▶ TAREA PLANTEADA
Por favor, indica qué límite obligó a reducir el relato La lucha contra Kronos, según el fragmento sobre los siete mil millones de futuros.

30 de marzo de 2011

Siete mil millones de futuros

Ha pasado un año desde que me presenté con La lucha contra Kronos al premio de narrativa que se celebra anualmente en mi instituto. El límite de dos carillas me obligó a reducir ese relato y, la verdad, me quedé bastante insatisfecho con el resultado final.

Este año, el tema escogido para la redacción es el futuro. Y creedme, he sudado la gota gorda para escribir mi relato.

Al final he optado por una especie de reflexión que he titulado Siete mil millones de futuros. Aquí os la dejo.
Siete mil millones de futuros

No sé exactamente qué es el futuro. Me ha llevado semanas darme cuenta, el tiempo que he tardado en ver que he sido incapaz de escribir nada acerca de él. No puedo pensar una definición más allá de la que usamos cotidianamente para referirnos a un tiempo que llegará.

Quizá sea eso el futuro.

Aunque me resisto a creerlo.

Estoy absolutamente seguro de que si ahora les preguntara a cuatro personas que es el futuro, las cuatro me darían una respuesta similar. Ahora, si les pregunto que es para ellos el futuro, la cosa cambia.

Es decir, supongamos una cara para esas cuatros personas.

Pediría un esfuerzo ahora para imaginar la figura de una chica cuya edad fuera próxima a la del autor de estas líneas. Supongamos que está a las puertas de la universidad, o mejor dicho, en esa tortuosa antesala que se conoce como Prueba de Acceso, o simplemente como Selectividad.

¿Qué sería para ella el futuro?

Aunque cada persona es diferente, no me cuesta demasiado ponerme en su situación. Me la imagino en la vigilia del día de inicio de las pruebas. No sé si ella es buena estudiante o no, y mucho menos puedo perfilar si se encuentra nerviosa o, por el contrario, segura de sí misma. Quizá está aprovechando las últimas horas para descansar. Aunque no deja de ser probable que, si nos acercáramos a ella, la viéramos concentrada en releer una vez más sus apuntes de todo el curso.

Lo que sí es casi seguro, aunque no me atrevo a afirmarlo, es que el futuro ocupa sus pensamientos. Para ella, el futuro más próximo se reduce a un centro en el que cientos de jóvenes como ella se dedicarán durante unas horas en cuerpo y alma a unos folios en blanco.

Aunque claro, la mente tiende a divagar. Quién sabe, quizá esté pensando ya en su carrera, en su futura trayectoria profesional… O, sin ir tan lejos, en la liberación que le supondrá dejar atrás las cadenas del estudio para sumergirse en su último verano pre-universitario.

▶ MATERIAL DE TRABAJO
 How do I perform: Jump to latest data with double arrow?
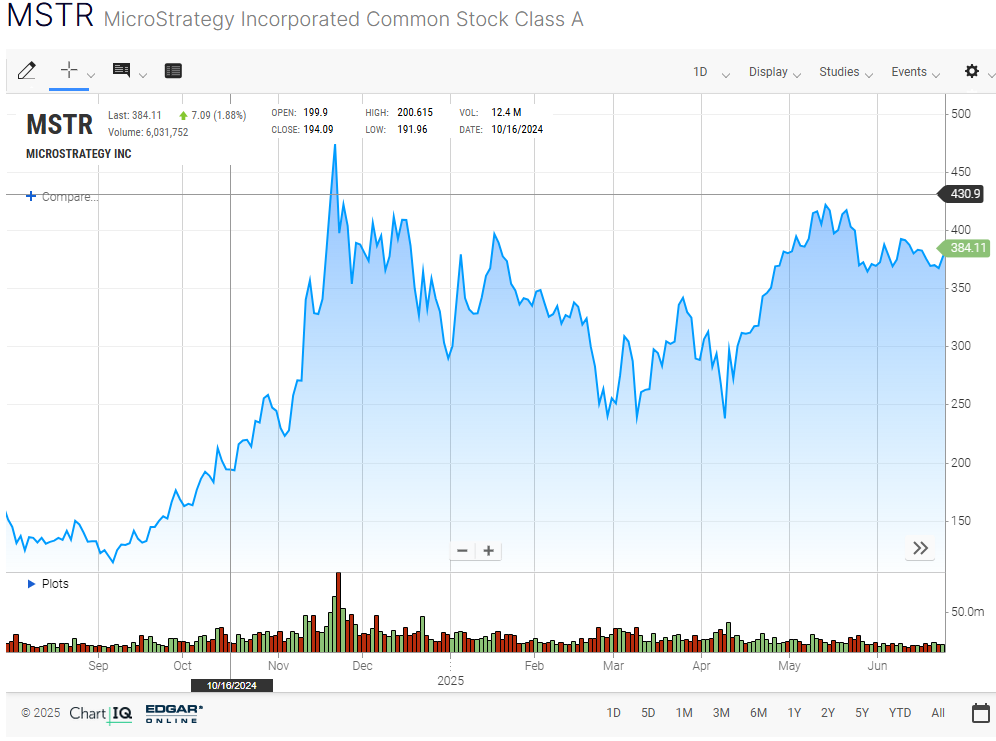[x=920, y=548]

▶ RESPUESTA A LA TAREA
El límite de dos carillas.